[WHAT TO DO]
Please rewrite these rows with "tab" changed to "pane" and everything else unchanged. Leave the pictures out of your answer.

+ + +

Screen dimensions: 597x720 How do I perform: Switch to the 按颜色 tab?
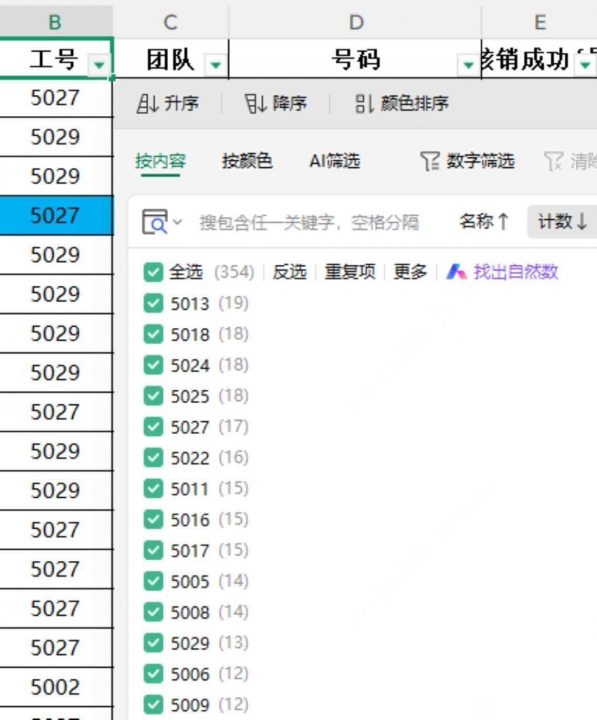(247, 161)
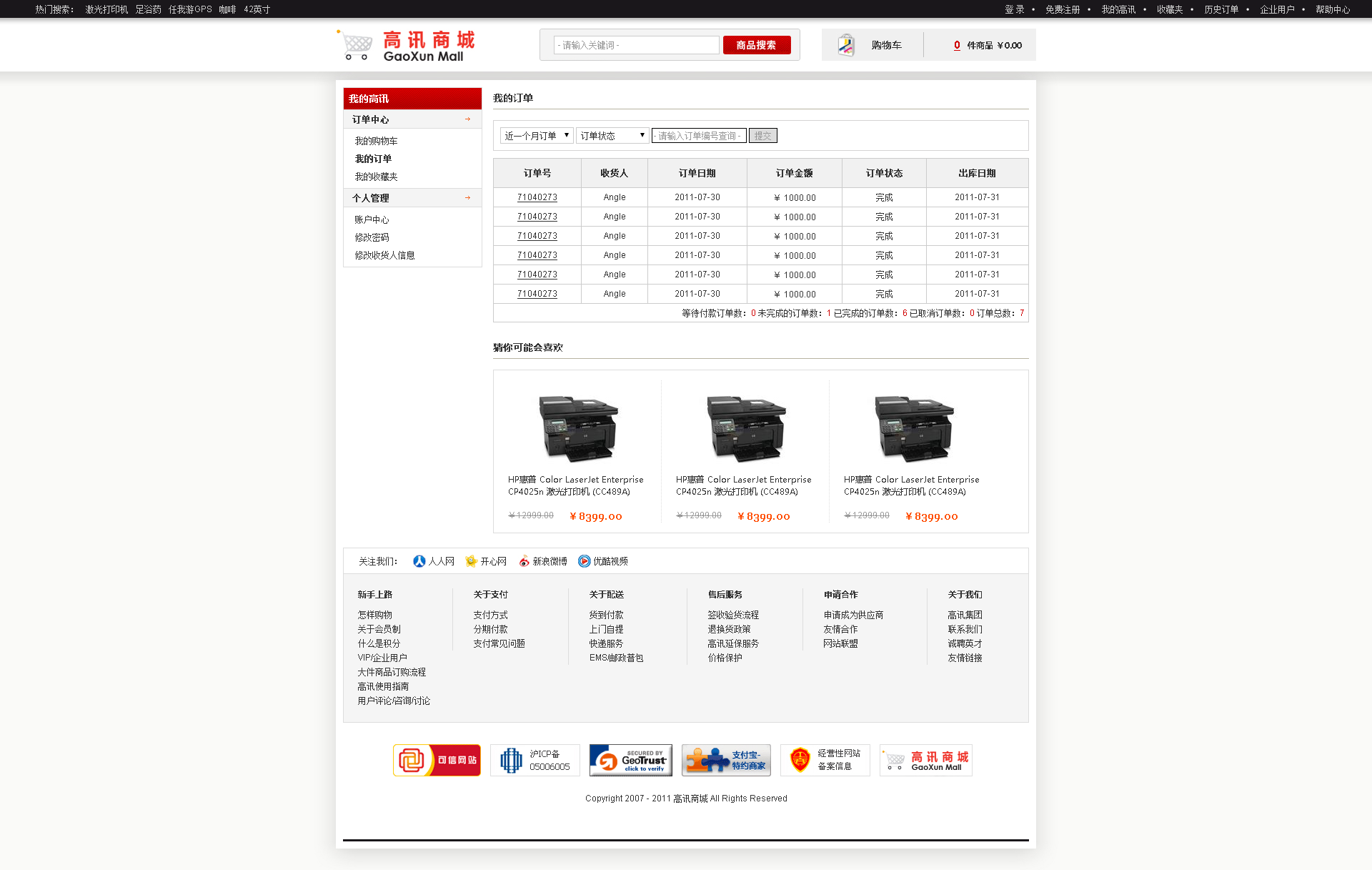Click the Alipay merchant badge
Screen dimensions: 1372x870
pyautogui.click(x=726, y=760)
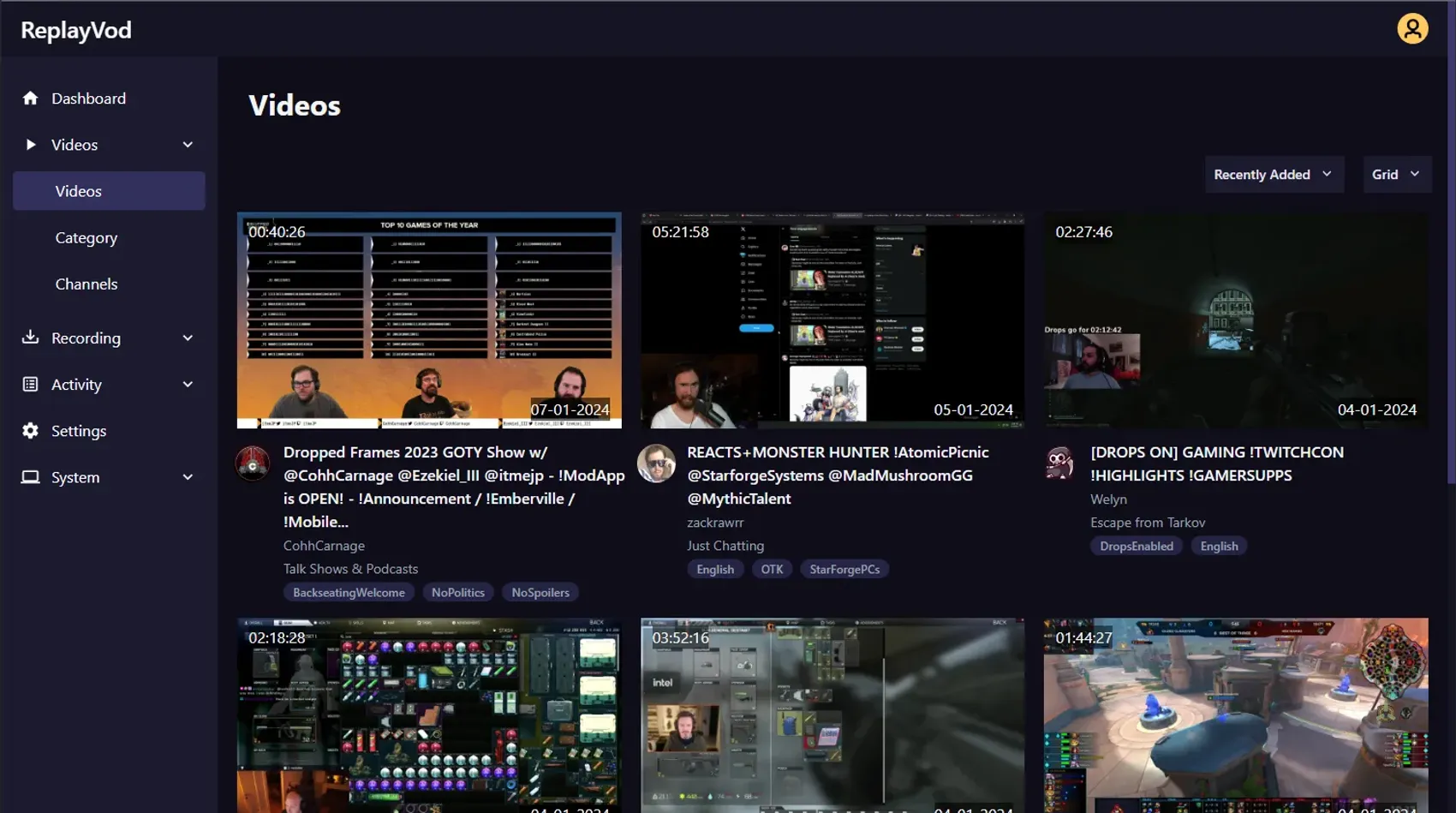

+ + +

[EXERCISE RESULT]
Screen dimensions: 597x720 How do I perform: Switch to the 按颜色 pane?
(247, 161)
Click the Alipay merchant badge
Screen dimensions: 1372x870
pyautogui.click(x=726, y=760)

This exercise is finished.